The CLG model

A CLG is :
  • A pyAgrum.DiGraph to represents dependency between random variables. The model does not allows cycles.

  • A dictionary id2var to map each NodeID to a pyAgrum.clg.GaussianVariable random variable.

  • A dictionary name2id to map each variable’s name to its NodeID.

  • A dictionary arc2coef to map each arc to its coefficient.

A CLG is equivalent to a SEM (Structural Equation Model) with Gaussian variables.

class pyAgrum.clg.CLG(clg=None)
CompareStructure(clg_to_compare)

We use the f-score to compare the causal structure of the two CLGs. We create two BNs with the same structure as the two CLGs and then compare the two BNs.

Parameters:

clg_to_compare (CLG) – The CLG to compare with.

Returns:

The f-score of the comparison.

Return type:

float

add(var)

Add a new variable to the CLG.

Parameters:

var (GaussianVariable) – The variable to be added to the CLG.

Returns:

The id of the added variable.

Return type:

NodeId

Raises:
  • ValueError – if the argument is None.

  • NameError – if the name of the variable is empty.

  • NameError – if a variable with the same name already exists in the CLG.

addArc(val1, val2, coef=1)

Add an arc val->val2 with a coefficient coef to the CLG.

Parameters:
  • val1 (NameOrId) – The name or the NodeId of the parent variable.

  • val2 (NameOrId) – The name or the NodeId of the child variable.

  • coef (float or int) – The coefficient of the arc.

Returns:

The tuple of the NodeIds of the parent and the child variables.

Return type:

Tuple[NodeId, NodeId]

Raises:
  • gum.NotFound – if one of the names is not found in the CLG.

  • ValueError – if the coefficient is 0.

arcs()

Return the list of arcs in the CLG.

Returns:

The list of arcs in the CLG.

Return type:

List[Tuple[NodeId, NodeId]]

children(val)

Return the list of children ids from the name or the id of a node.

Parameters:

val (NameOrId) – The name or the NodeId of the variable.

Returns:

The set of children nodes’ ids.

Return type:

Set[NodeId]

children_names(val)

Return the list of children names from the name or the id of a node.

Parameters:

val (NameOrId) – The name or the NodeId of the variable.

Returns:

The list of val’s children’s names.

Return type:

List[str]

coefArc(val1, val2)

Return the coefficient of the arc val1->val2.

Parameters:
  • val1 (NameOrId) – The name or the NodeId of the parent variable.

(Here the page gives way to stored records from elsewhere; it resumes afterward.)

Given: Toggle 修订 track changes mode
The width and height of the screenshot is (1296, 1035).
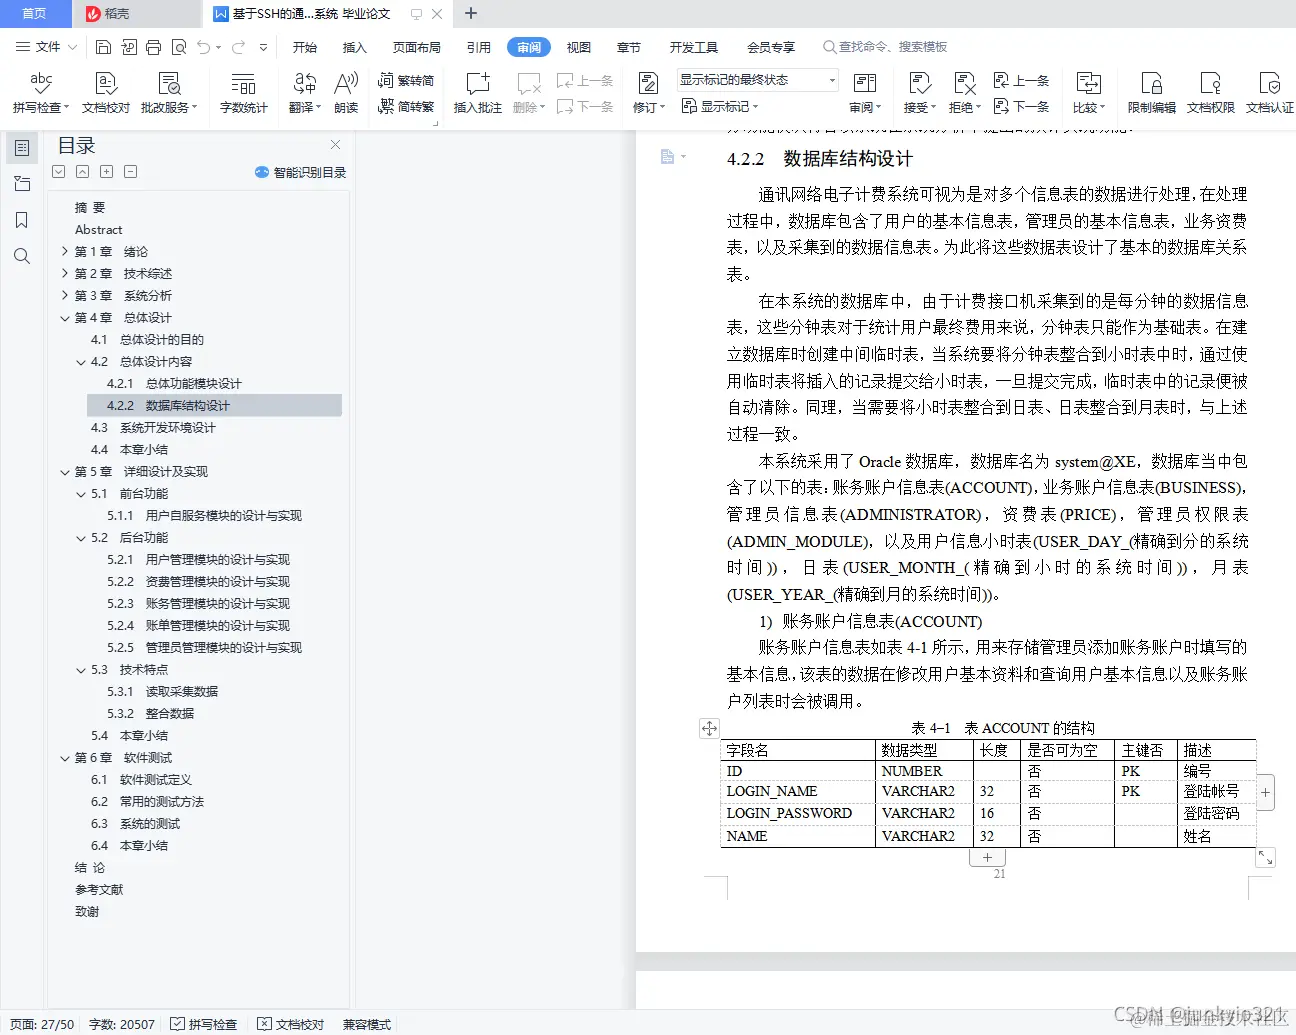Looking at the screenshot, I should coord(644,93).
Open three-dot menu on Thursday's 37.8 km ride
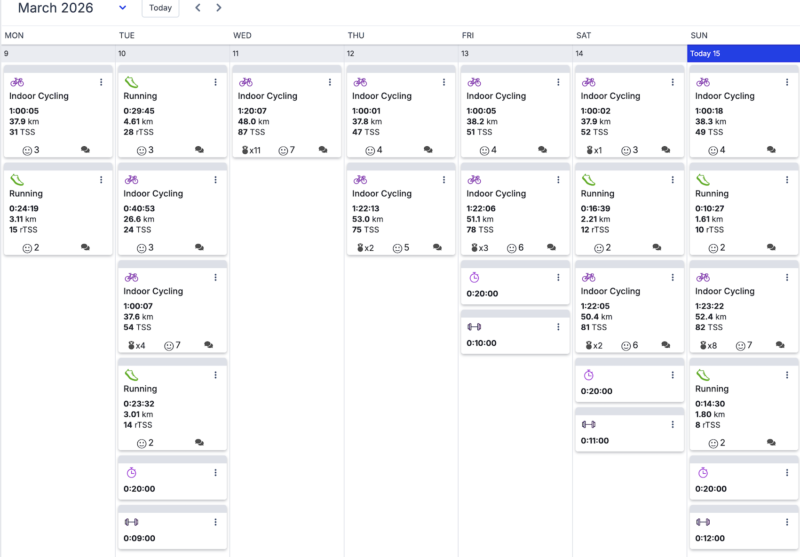 pyautogui.click(x=444, y=82)
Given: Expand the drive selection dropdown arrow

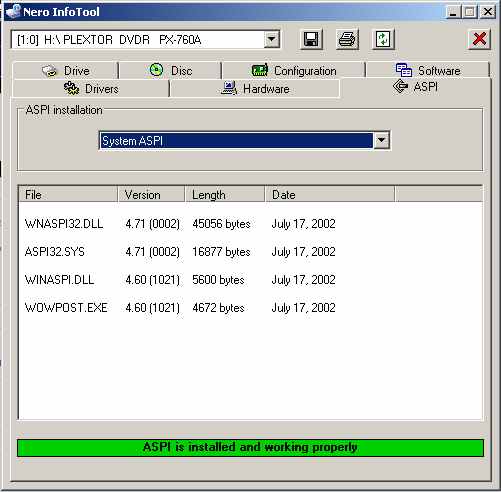Looking at the screenshot, I should (272, 40).
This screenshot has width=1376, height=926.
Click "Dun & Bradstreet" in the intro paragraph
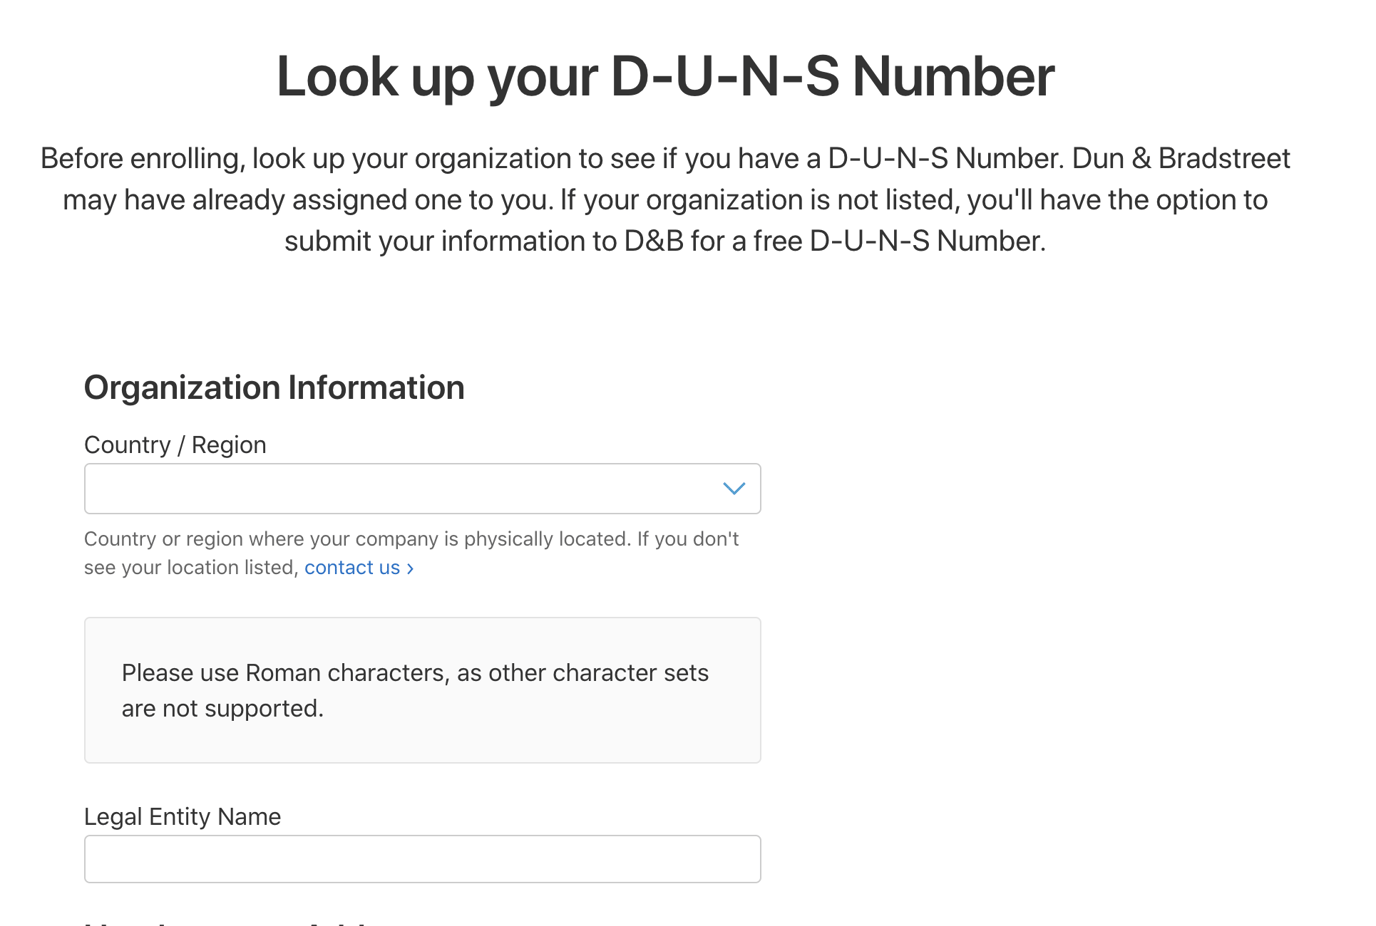pos(1181,159)
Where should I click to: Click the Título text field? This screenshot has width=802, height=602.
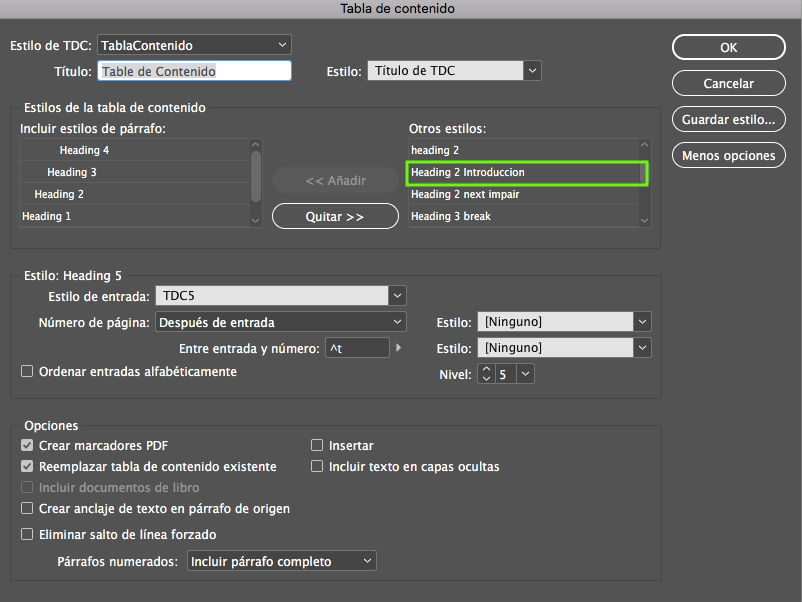(x=194, y=71)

  • val2 (NameOrId) – The name or the NodeId of the child variable.

Returns:

The coefficient of the arc.

Return type:

float

Raises:
copy(clg)
dag()

Return the graph of the CLG (which is a DAG).

Returns:

The graph of the CLG.

Return type:

gum.DAG

dag2dict()

Return a dictionary representing the DAG of the CLG.

Returns:

C – A directed graph DAG representing the causal structure.

Return type:

Dict[NodeId, Set[NodeId]]

eraseArc(val1, val2)

Erase the arc val->val2.

existsArc(val1, val2)

Check if an arc val->val2 exists.

Parameters:
  • val1 (NameOrId) – The name or the NodeId of the parent variable.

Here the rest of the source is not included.